The Trump administration said Friday that it would begin arresting parents and other relatives who hire smugglers to bring their children into the U.S., a move that sent a shudder through immigrant communities nationwide.
The new “surge initiative” by Immigration and Customs Enforcement marked the latest get-tough approach to immigration by the federal government since President Donald Trump took office. The government says the effort aims to break up human smuggling operations, including arresting people who pay coyotes to get children across the U.S. border.
That marks a sharp departure from policies in place under President Barack Obama’s administration, during which time tens of thousands of young people fleeing spiraling gang and drug violence in Honduras, Guatemala and El Salvador crossed the border. The children are then placed with “sponsors” — typically parents, close relatives or family friends — who care for the minors while they attend school and their cases go through the immigration court system.
The government now says it plans to arrest the sponsors.
‘Illicit pathways’
“ICE aims to disrupt and dismantle, end to end, the illicit pathways used by transnational criminal organizations and human smuggling facilitators,” agency spokeswoman Sarah Rodriguez said. “The sponsors who have placed children directly into harm’s way by entrusting them to violent criminal organizations will be held accountable.”
Officials did not respond to questions Friday seeking details on the number of sponsors who would be targeted or already had been arrested, or what charges would be applied. Immigrant advocacy groups said they were investigating a dozen arrests or investigations in Texas, Pennsylvania, New York and Virginia.
Elsy Segovia, an immigration attorney in Newark, New Jersey, said armed agents visited her client Wednesday under the guise of checking something with his Social Security number, then announced he was being investigated for smuggling his 16-year-old nephew from El Salvador. The teen had crossed the border in Arizona last week.

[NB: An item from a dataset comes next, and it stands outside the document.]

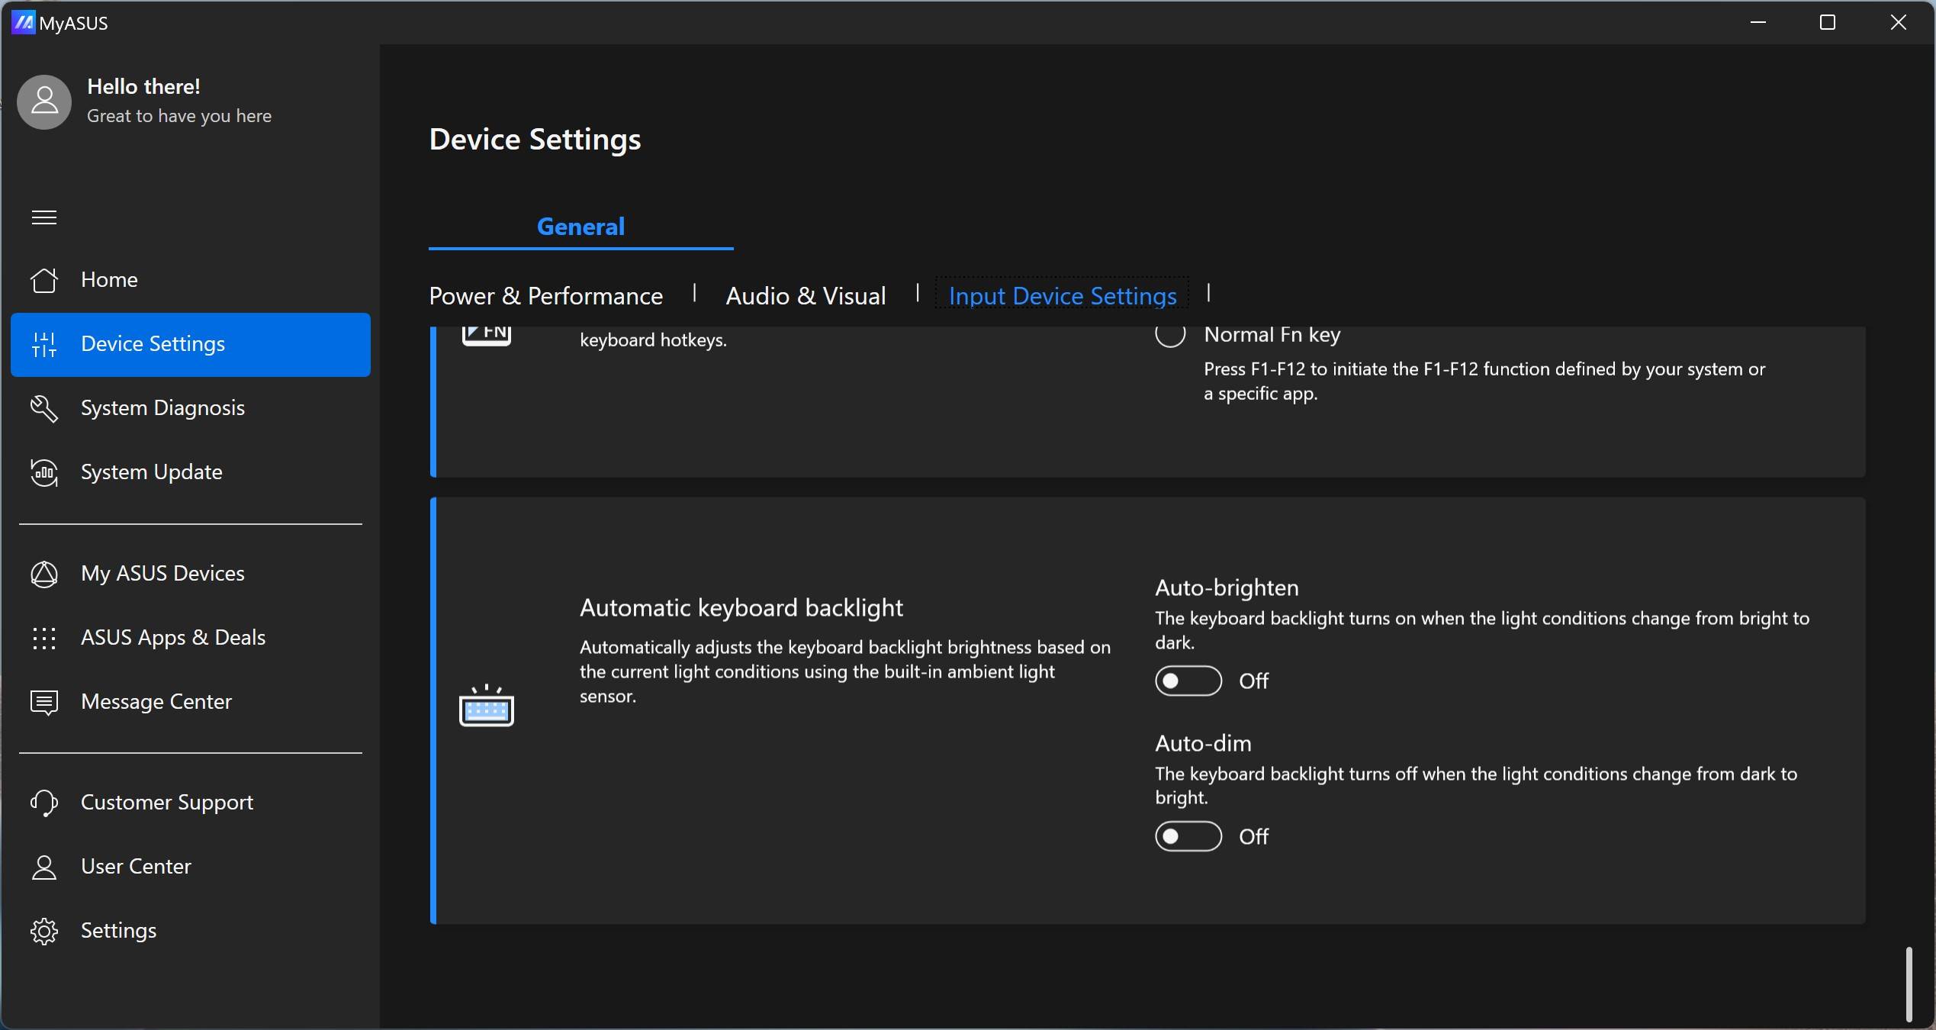Image resolution: width=1936 pixels, height=1030 pixels.
Task: Collapse sidebar with hamburger menu icon
Action: [44, 217]
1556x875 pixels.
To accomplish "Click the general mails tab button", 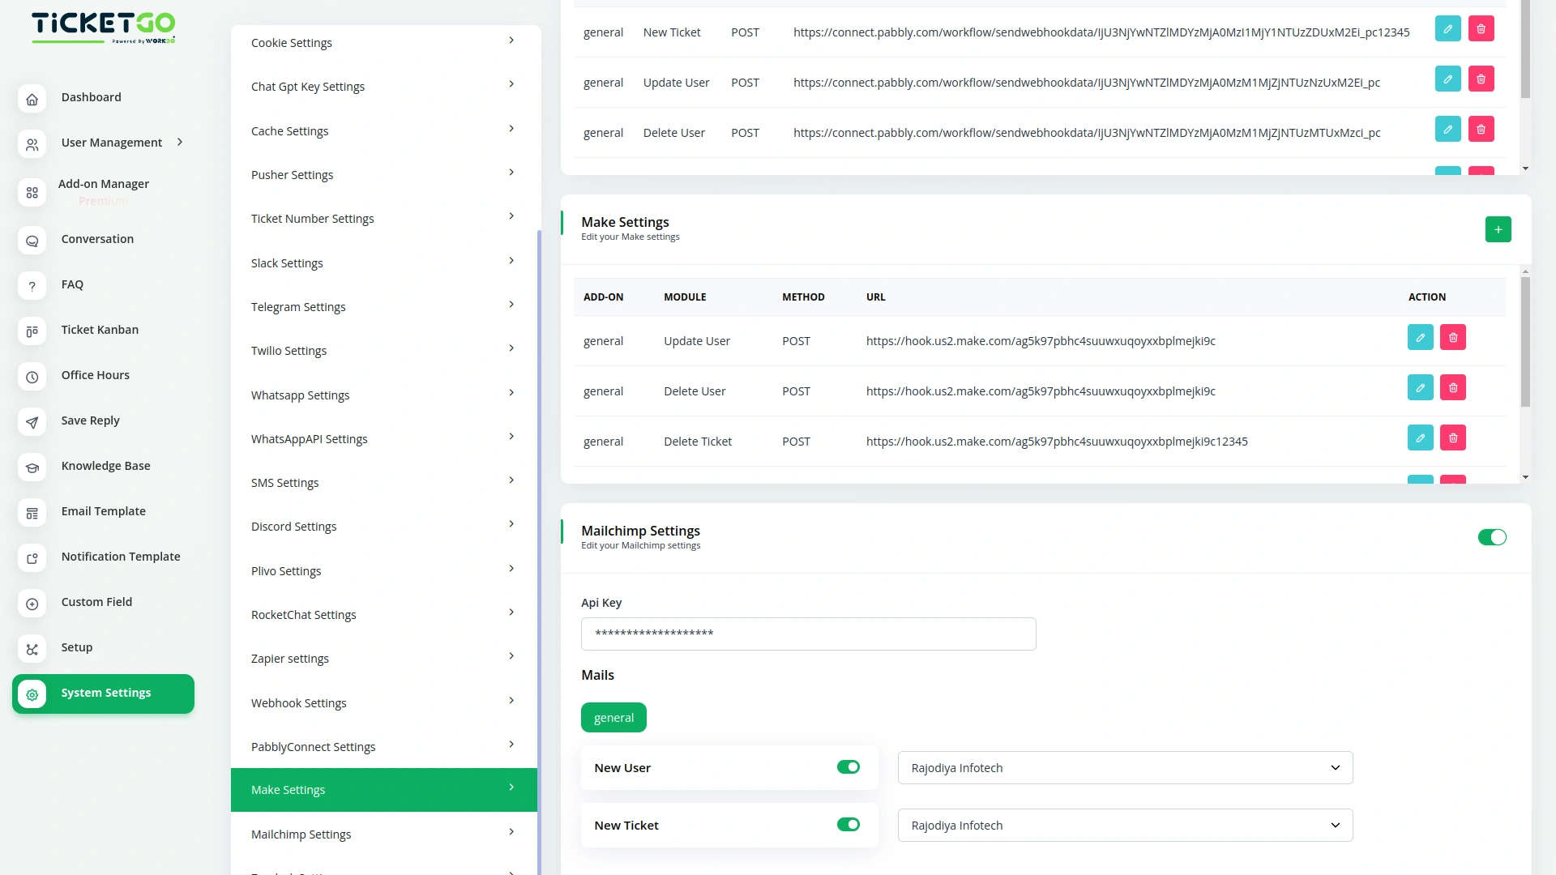I will tap(613, 717).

“They coerced him into giving over his phone, and they said, ‘If you don’t tell the truth, we will take away your temporary protected status,’ ” Segovia said, referring to a program that has allowed many Salvadorans to legally live in the U.S. “He is very, very worried.”
The man’s nephew had been fleeing gang violence in El Salvador, and the agents told him they knew he had wired money to smugglers to get his relative to the U.S., Segovia said.
Department of Homeland Security spokeswoman Gillian Christensen said that as a matter of policy, the agency could not comment on an ongoing law enforcement action.
‘Unimaginably cruel’
“Arresting those who come forward to sponsor unaccompanied children during their immigration proceedings, often parents, is unimaginably cruel,” said Wendy Young, president of Kids in Need of Defense, a nonprofit that has matched thousands of unaccompanied minors with attorneys in the last eight years. “Without caregivers to come forward, many of these children will languish in costly detention centers or be placed in foster care at great expense to states.”
Immigration enforcement was a centerpiece of Trump’s presidential run, and he has sought to carry through on his campaign promises by cracking down on people in the country illegally. He has vowed to build a wall on the U.S-Mexico border and go after “sanctuary cities” that enact favorable policies toward immigrants, while emboldening ICE to arrest more people.
At the Annunciation House shelter in El Paso, at the westernmost point of Texas’ border with Mexico, director Ruben Garcia said more families are beginning to arrive after a big decline in numbers in recent months. The Trump administration had sought to take credit for that decline, saying its policies and Trump’s signature promise to build a U.S.-Mexico border wall were keeping people away.
“To zero [in] on, ‘You smuggled so and so, and so you contributed $3,000 to the cartels,’ and to try to isolate the discussion that way, is pretty disingenuous,” Garcia said. “If we really cared anything about the impact of some of these policies and some of these practices, then we would be much more engaged in how do we solve this.”
Children whose sponsors were arrested would be placed with another verified relative or guardian, or under the care of the Office of Refugee Resettlement, the federal agency that takes custody of unaccompanied minors, Rodriguez said.
170,000 minors
Since October 2013, nearly 170,000 unaccompanied minors have been placed with sponsors in all 50 states and the U.S. Virgin Islands, and many are still awaiting their day in court, according to federal data. ICE officials said they were intervening after three incidents in Texas in recent years in which unaccompanied minors had been injured, sexually assaulted or locked into semitrailers.
Last year, an Associated Press investigation and a bipartisan congressional probe found that the agency’s own inadequate screening had endangered more than two dozen migrant youths in the government’s care, including six Guatemalan minors who were placed with traffickers and forced to work on egg farms. The office later made numerous internal changes to strengthen its safeguards, but the program again came under fire recently after some unaccompanied minors were recruited by gangs in the U.S.
Leon Fresco, a former Obama administration Justice Department official, said Trump’s recent move most likely would be challenged in court, given limits on the amount of time children can be detained.
“This sends a signal to young people who would cross the border not to cross, or your relatives will be placed in removal proceedings,” said Fresco. “This is a policy change to say a minor is no longer to be treated as a person worthy of our sympathy, but instead to be treated as another unlawful entrant whose entrance must deterred at all costs.”